Microsoft's new Surface Pen delivers (limited) enhancements to older Surface PCs

9 essential apps if you own a Surface Pen
9 essential apps if you own a Surface Pen (Image credit: Daniel Rubino / Windows Central)

Microsoft's new $99 Surface Pen is a steep upgrade from the previous iteration that costs $59 (and which is still available (opens in new tab). There are quite a few enhancements that may justify the cost for new Surface Pro owners. But for older Surface devices, the value is not too clear.

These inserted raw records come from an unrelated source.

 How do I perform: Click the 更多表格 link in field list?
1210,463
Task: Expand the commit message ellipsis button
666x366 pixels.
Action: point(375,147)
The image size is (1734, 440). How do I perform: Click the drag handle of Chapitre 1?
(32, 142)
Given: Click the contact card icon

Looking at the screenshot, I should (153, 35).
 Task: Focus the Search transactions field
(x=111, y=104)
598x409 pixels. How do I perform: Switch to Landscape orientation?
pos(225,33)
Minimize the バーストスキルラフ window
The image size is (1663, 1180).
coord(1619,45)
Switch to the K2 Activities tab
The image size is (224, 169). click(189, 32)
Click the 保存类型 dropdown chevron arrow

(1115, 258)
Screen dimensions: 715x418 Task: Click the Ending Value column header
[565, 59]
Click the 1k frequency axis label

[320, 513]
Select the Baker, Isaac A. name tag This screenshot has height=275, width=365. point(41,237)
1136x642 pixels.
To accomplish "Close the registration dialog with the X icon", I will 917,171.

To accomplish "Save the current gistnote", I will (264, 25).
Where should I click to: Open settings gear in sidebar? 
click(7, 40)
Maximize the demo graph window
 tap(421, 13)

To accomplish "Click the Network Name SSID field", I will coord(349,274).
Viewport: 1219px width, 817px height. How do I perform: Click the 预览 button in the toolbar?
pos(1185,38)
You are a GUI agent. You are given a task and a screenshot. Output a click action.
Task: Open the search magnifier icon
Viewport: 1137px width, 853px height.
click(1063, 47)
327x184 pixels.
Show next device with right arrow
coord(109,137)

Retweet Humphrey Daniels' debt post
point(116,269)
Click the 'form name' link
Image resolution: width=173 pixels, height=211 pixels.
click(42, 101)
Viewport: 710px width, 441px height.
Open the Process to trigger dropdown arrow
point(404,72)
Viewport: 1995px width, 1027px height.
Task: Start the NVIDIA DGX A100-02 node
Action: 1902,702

Here is what owners of previous Surface devices should expect with the all-new Surface Pen.

What's new?

The new Surface Pen brings significant changes. Here are the key features being advertised or that we noticed.

1. Pressure levels

The new Pen has 4,096 pressure levels, up from 1,024 levels of the previous Pen. The new Surface Pen is simply more sensitive than the last one. While there can be a debate about how significant this advance is, artists and professional inkers prefer more sensitive pens. Higher levels of pressure allow for greater shading or increased detail when drawing. In fact, Wacom's new Intuos Pro Paper Edition tablet features 8,192 levels of pressure – but that device is not a PC, and there is such thing as diminishing returns. For note takers, higher pressure levels make the stylus feel more natural.

2. Decreased latency

Latency is the time between when the pen tip hits the display, and digital ink begins to flow. If you draw or write quickly, you will see a visible gap between the pen tip and the digital ink, almost like the ink is trying to catch up to the pen. Real pens have zero latency, which is why they feel natural. The entire digital inking market has been trying to reduce latency to simulate real pens accurately. The new Surface Pen drops latency down to just 21 milliseconds from the previous 40 milliseconds. That is a significant decrease when you consider the display refresh, OS, and apps by default cause 16 milliseconds of latency.

3. Tilt support

If you took a real pencil and turned the tip on its side you could use it to "shade." That fanning of the graphite creates a different experience than just writing with the tip. Digital pens should do this. too, but simulating it on a PC is not easy – after all, it's just plastic on glass and the computer does not "know" the difference. The new Surface Pen supports this feature, as well, thanks to advanced hardware.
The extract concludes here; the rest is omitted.